Pedicle sparing transfacet approach

The transfacet pedicle-sparing approach allows for complete disc removal with limited spinal column disruption and soft-tissue dissection. Fifteen cadaveric spinal columns were used for evaluation of exposure, development of thoracic microdiscectomy instrumentation, and establishment of morphometric measurements. This approach was used to remove eight thoracic discs in six patients. Levels of herniation ranged from T-7 through T-11. Preoperatively, all patients had moderate to severe axial pain, and three (50%) of the six had radicular pain. Myelopathy was present in four (67%) of the six patients. Through a 4-cm opening, the ipsilateral paraspinal muscles were reflected, and a partial facetectomy was performed. The disc was then removed using specially designed microscopic instrumentation. Postoperatively, the radiculopathy resolved in all patients. Axial pain and myelopathy were completely resolved or significantly improved in all patients. The minimal amount of bone resection and muscle dissection involved in the operation allows for: 1) decreased operative time and blood loss; 2) diminished perioperative pain; 3) shorter hospitalization time and faster return to premorbid activity; 4) avoidance of closed chest tube drainage; and 5) preservation of the integrity of the facet-pedicle complex, with potential for improvement in outcome related to axial pain. This technique appears best suited for the removal of all centrolateral discs, although it has been used successfully for treating a disc occupying nearly the entire ventral canal. The initial experience suggests that this approach may be used to safely remove appropriately selected thoracic disc herniations with good results 1).

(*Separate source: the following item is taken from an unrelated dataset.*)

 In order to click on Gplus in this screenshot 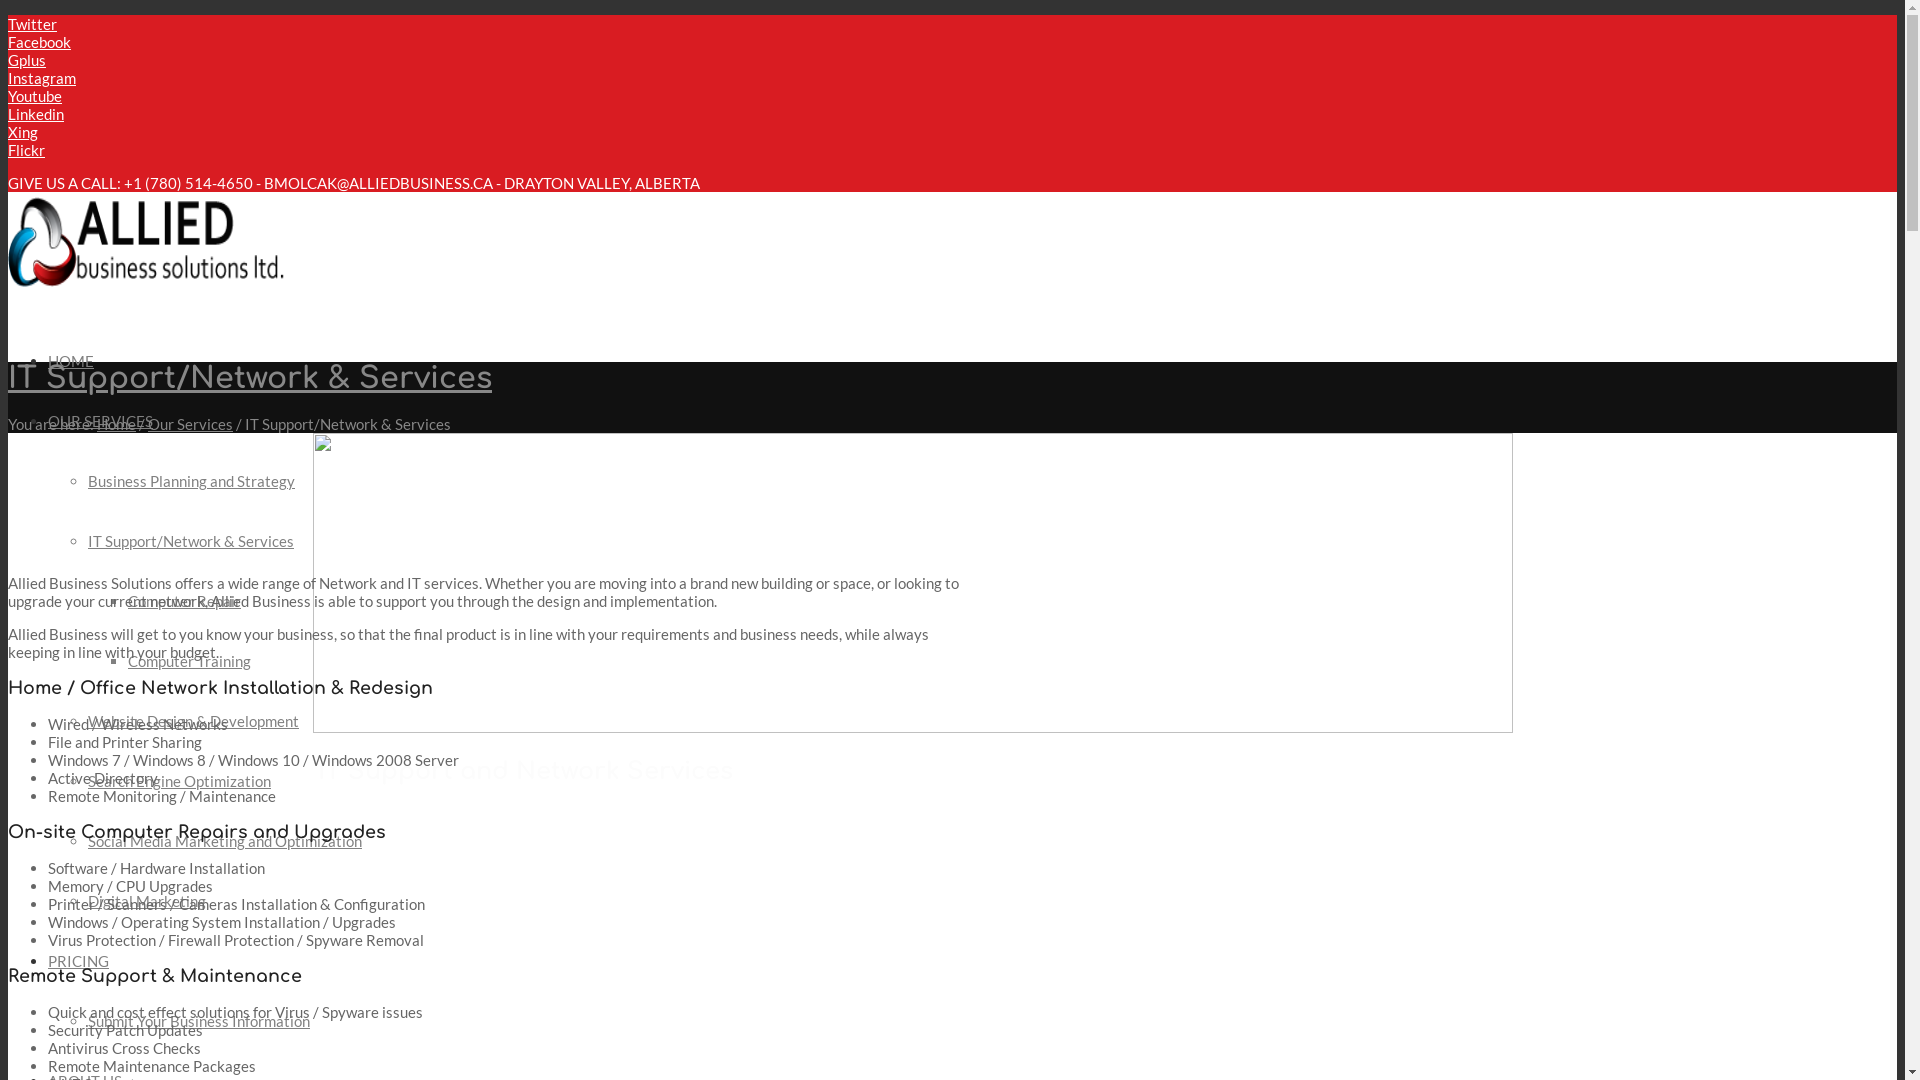, I will do `click(27, 60)`.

A pedicle-sparing transfacet approach (PSTA) was first described in 1995, but to date no sufficient clinical series has been presented in the literature to report on its feasibility and applicability along with complication and morbidity rates.

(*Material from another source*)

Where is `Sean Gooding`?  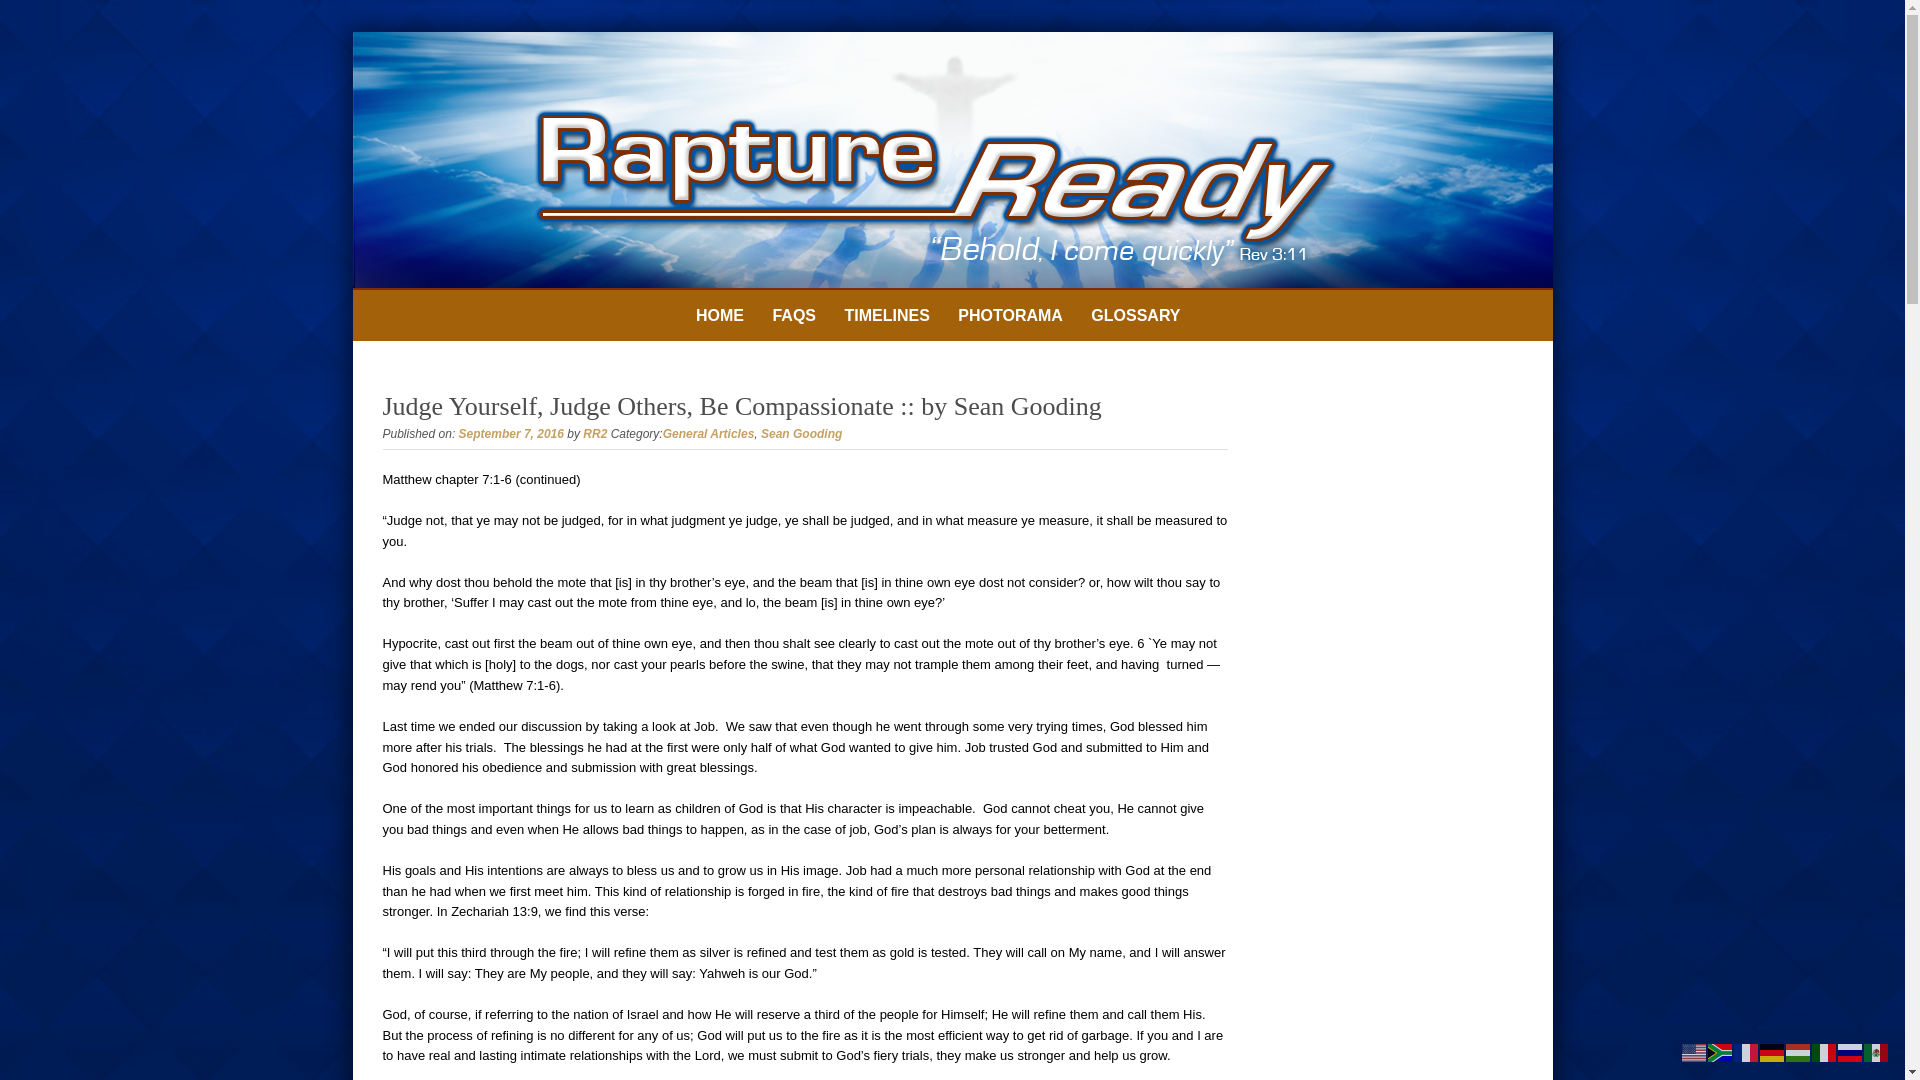 Sean Gooding is located at coordinates (801, 433).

The objective of Çelik et al., was to assess the feasibility of the PSTA under microscopic visualization in a cumulative clinical series.

Twenty-eight consecutive patients with no response to medical/physical treatment with and without motor weakness of their lower extremities underwent the surgery for TDH via the PSTA under microscopic visualization by a senior neurosurgeon. Preoperative and postoperative low extremity muscle strength, sensation, reflex status, and visual analog scores (VAS), Nurick grades, and complications were recorded. Postoperative MRI within 24 hours was performed. The median follow-up period was 33 months.

The patients consisted of 16 men and 12 women. The disk levels ranged from T8 to T12-L1. All but one patient received one-level surgery. One patient was operated on two levels. A total of 21 patients had paracentral disk herniations; the other 7 had central disk herniations. Postoperative MRI showed satisfactory removal of disk herniation in all but one patient. There was no infection, wrong level surgery, or incidental durotomy. Median VAS levels significantly improved after the operation from 7.4 to 2.3. The Nuric grades decreased from 2.7 to 1.6 after surgery.

The microsurgical PSTA is a safe and feasible technique with a significantly shorter surgeon's learning curve. The approach offers a wide surgical window; moreover, it can by increased by tilting the surgical table allowing satisfactory decompression of TDH. After PSTA, segmental instrumentation is not required 2).

Stillerman CB, Chen TC, Day JD, Couldwell WT, Weiss MH. The transfacet pedicle-sparing approach for thoracic disc removal: cadaveric morphometric analysis and preliminary clinical experience. J Neurosurg. 1995 Dec;83(6):971-6. PubMed PMID: 7490640.
Çelik SE, Samancı Y, Özkaya F, Peker O. Microsurgical Experience with Pedicle-Sparing Transfacet Approach for Thoracic Disk Herniation. J Neurol Surg A Cent Eur Neurosurg. 2019 Feb 1. doi: 10.1055/s-0038-1676302. [Epub ahead of print] PubMed PMID: 30708391.